- Hangul: 장연우
- Hanja: 張延祐
- RR: Jang Yeonu
- MR: Chang Yŏnu

Posthumous name
- Hangul: 안경
- Hanja: 安敬
- RR: Angyeong
- MR: An'gyŏng

= Chang Yŏnu =

Goryeo bureaucrat (fl. 11th century)

Chang Yŏnu (? – January 5, 1016) was a Korean civil official who served the Goryeo dynasty. He fought in the second conflict in the Goryeo–Khitan War.

==Biography==
Chang Yŏnu was the son of Chang Yu, of the Heungdeok Chang clan. Chang Yu worked in the Department of Visiting Guests, during the reign of King Gwangjong. Chang Yŏnu is thought to have been born around the time of the reign of Gwangjong.

In 1010, Chang Yŏnu was serving as the deputy minister of War when he was appointed as the haengyŏng tot'ongbusa of the 300 thousand strong Goryeo army led by Kang Cho sent to defend against the invading Khitans. The Goryeo army was defeated near Tongju by the Khitans, with Kang being captured and later killed. Chang survived the battle and fled southwards with King Hyeonjong to Naju in 1011. He was appointed as the superintendent of the Censorate for his service to the king.
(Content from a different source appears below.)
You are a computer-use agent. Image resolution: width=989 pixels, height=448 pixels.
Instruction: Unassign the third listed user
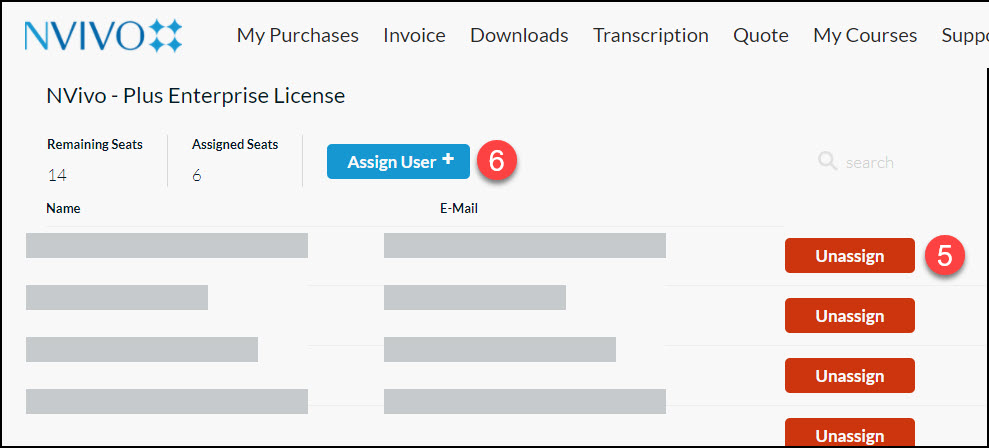tap(850, 375)
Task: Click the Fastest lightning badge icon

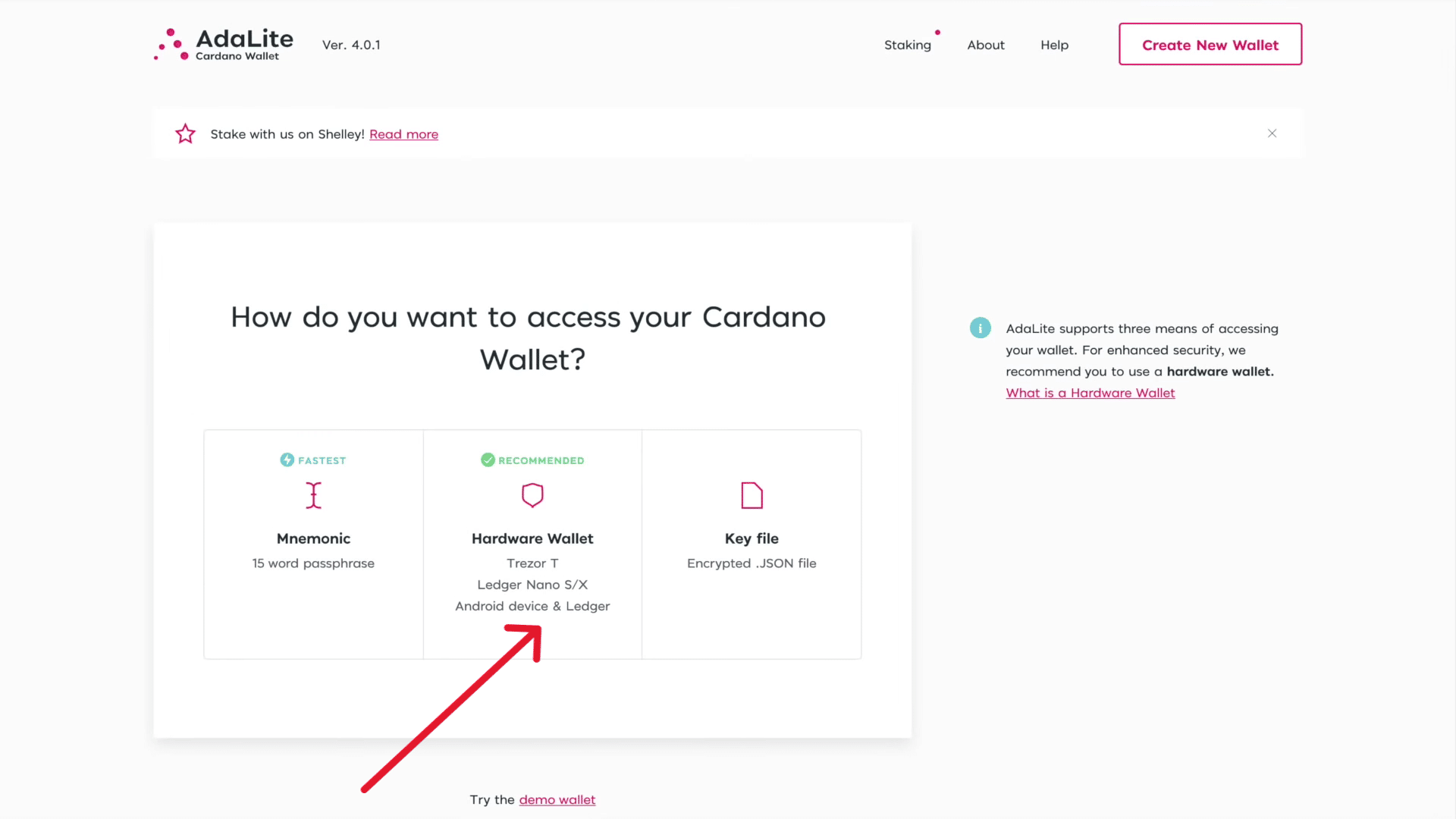Action: (x=287, y=460)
In 1014, due to a lack of government funds, Chang and Hwangbo Yu-ŭi, both civil officials, proposed to reduce the salary of the military officials to make up for the lack of funds. This decision angered the military officials, with Supreme Generals Ch'oe Chil and Kim Hun launching a military rebellion and seizing control of the government. Both Chang and Hwangbo were exiled from the court. However, in 1015, both Ch'oe and Kim were killed and power was restored to the civilian court. Chang and Hwangbo were allowed to return. Chang was appointed as the Minister of Revenue, but died shortly later on January 5, 1016 (Note: In the lunar calendar, he died in the 23th day of the 11th month of 1015.). He was posthumously honoured as the Vice Director of the Right in the Department of State Affairs and given the posthumous name of An'gyŏng. Chang's poem, "Song of Cold Pine Pavilion", would later be included in the Joseon-era collection of writings called Tongmunsŏn (Selections of Refined Literature of Korea).